WORK INSTRUCTION A: Can you extract the passage of the Pete McCarthy interview from "Despite all this" to "anything sound plausible.", word for word?
WORK INSTRUCTION B: Can you extend the Pete McCarthy interview, picking up right after its final sentence?

|
Nigel Berman engages in a
little blarney with Brighton's leading Anglo-Irishman, funny
guy and
bestselling writer Pete McCarthy
Pete McCarthy is one of the
golden ones. You know, those ones who are both gifted, and
lucky and successful. He has spent his life putting his energy
into doing the things he loves, and it has paid off; McCarthy
has been discovered, not just once, but at least three times.
Right now he's on the phone.
He's very apologetic but he can't meet me face to face, which
he would have preferred, and can we do the interview later on
today over the phone? He's just found out that he's flying to
Tangiers in the morning, one of his daughters is in a school
play tonight, there's something else he has to get done first,
and as he has to leave at about 5am tomorrow… well, it's
going to be tricky.
Despite all this madness,
McCarthy sounds as cool as a cucumber. And he's so
accommodating and reasonable. His warm northern lilt - he
hails from Warrington - could make anything sound plausible.
I've been chasing him for about two weeks, and this is the
first time we've spoken. So, no problemo, a phoner later on
today will be fine.
This speedy departure for
Tangiers is the beginning of an extended journey to research
his second book. His first, McCarthy's Bar, described in the
Oxford Times as "Bryson without the boring bits",
was set in Western Ireland, and was based around the premise
that you should never pass a bar that has your name on it. To
me it sounds not a million miles away from Dave Gorman,
another stand-up comedian, who has spent his life tracking
down other Dave Gormans. But "it's nothing like
that," according to McCarthy.
In fact McCarthy's Bar is more
than just a travel story. Born of an Irish mother and an
English father, McCarthy meanders through interesting
encounters and colourful characters exploring his confused
Anglo-Irish identity. "When I return to Ireland, I feel
that I belong in a way that I have never belonged in the land
of my birth," he writes.
His exploits and freewheeling,
humorous style paint a picture of "modern Ireland in all
its splendid contradictions," says the Daily Telegraph.
The book has been a great success, topping bestseller lists in
Ireland and around the world and establishing McCarthy as one
of the funniest writers around.
Comic writing and witty,
intelligent storytelling have been McCarthy's forte for the
best part of 23 years. Now 47 and living half an hour outside
Brighton, over the years McCarthy has been a performer, a
sketch writer, a stand-up comedian, a radio and television
presenter, and a travel writer. You may remember him from
Channel 4's Travelog, or Meridian's The Pier.
Although he has been writing and performing since the 1980s -
first in Brighton's Cliffhanger Theatre company, and then
doing one man shows and stand-up - he was first 'discovered'
in 1990 after telling an anecdote about having a hangover at
the bottom of the Grand Canyon on Radio 4's Loose Ends.
"It was a true story but it was part of a show I was
doing called The Hangover Show, which was short listed for the
Perrier Award in Edinburgh. I got a phone call at the theatre
the next day, from a woman who was about to put together a new
travel show for Channel 4. She said, 'it sounds like you might
have a new perspective on travel,' so they sent me off to
Paris."

Recorded data
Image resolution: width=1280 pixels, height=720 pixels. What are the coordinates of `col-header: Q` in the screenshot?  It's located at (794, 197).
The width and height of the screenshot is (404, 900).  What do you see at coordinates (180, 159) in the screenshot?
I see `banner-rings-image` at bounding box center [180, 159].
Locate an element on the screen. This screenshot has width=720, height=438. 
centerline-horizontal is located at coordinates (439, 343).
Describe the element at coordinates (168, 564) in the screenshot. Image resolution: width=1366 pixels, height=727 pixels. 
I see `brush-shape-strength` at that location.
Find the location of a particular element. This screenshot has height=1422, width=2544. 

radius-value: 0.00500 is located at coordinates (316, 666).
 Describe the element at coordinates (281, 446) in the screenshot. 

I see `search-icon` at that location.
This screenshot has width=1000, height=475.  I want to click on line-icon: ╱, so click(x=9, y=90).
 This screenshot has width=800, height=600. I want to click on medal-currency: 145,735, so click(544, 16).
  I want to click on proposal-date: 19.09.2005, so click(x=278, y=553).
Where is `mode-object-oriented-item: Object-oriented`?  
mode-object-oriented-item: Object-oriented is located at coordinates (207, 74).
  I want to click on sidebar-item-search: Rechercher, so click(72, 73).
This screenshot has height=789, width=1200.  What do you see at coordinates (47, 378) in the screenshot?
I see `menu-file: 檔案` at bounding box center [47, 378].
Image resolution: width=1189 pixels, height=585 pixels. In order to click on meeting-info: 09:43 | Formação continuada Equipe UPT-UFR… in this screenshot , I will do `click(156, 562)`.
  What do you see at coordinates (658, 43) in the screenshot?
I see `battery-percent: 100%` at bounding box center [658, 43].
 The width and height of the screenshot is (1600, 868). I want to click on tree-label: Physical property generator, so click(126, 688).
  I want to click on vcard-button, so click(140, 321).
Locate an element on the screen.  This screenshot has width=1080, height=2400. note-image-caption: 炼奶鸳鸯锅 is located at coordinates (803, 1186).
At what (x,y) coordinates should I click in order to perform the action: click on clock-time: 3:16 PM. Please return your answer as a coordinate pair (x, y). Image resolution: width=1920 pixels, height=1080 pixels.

REPLY A:
Despite all this madness,
McCarthy sounds as cool as a cucumber. And he's so
accommodating and reasonable. His warm northern lilt - he
hails from Warrington - could make anything sound plausible.

REPLY B:
"The brief was to do a
film that didn't have the Eiffel Tower in it. I'd never
presented before and never been on TV as myself. I'd appeared
on sketch shows and comedy shows and dramas but that was
always as an acting role or a stand-up role. They liked it and
they asked me to do another one and another one. The next year
they asked me to present the series, which I did for seven or
eight years. I also presented The Pier for three years, and I
got asked to appear on other things for Channel 4 and the BBC.
The way I got the job on Travelog, if I'd written to Channel 4
and said, 'I'm a comedian who writes this kind of thing,'
well, they get ten letters like that a day… "
But then McCarthy has made a
habit of being himself and doing what he loves; the breaks
have followed: "When we started Cliffhanger we barely had
enough to pay the rent, but it was a great thrill doing
something that I really loved and it still is."
Getting into offbeat travel
documentaries also allowed him to pretty much be himself:
"Very early on I tried to keep any artifice away from it,
I figured that if you put yourself on the screen, no one could
find gaps between your image and what you really were. There
was a consistent writer's voice behind everything I did. I was
shocked and outraged at how so many presenters don't write a
single word."
Ever since those early forays
into television presenting, he has always made a point of
writing every script himself, a skill he learned from writing
dozens and dozens of TV scripts through the 90s, from which he
says: "you get a very good discipline, of getting your
own voice down on paper."
These script-writing skills
were honed writing for Mel Smith and Griff Rhys Jones. "I
used to write the bits when they would come on in suits as
themselves, usually at the beginning or the end of the show.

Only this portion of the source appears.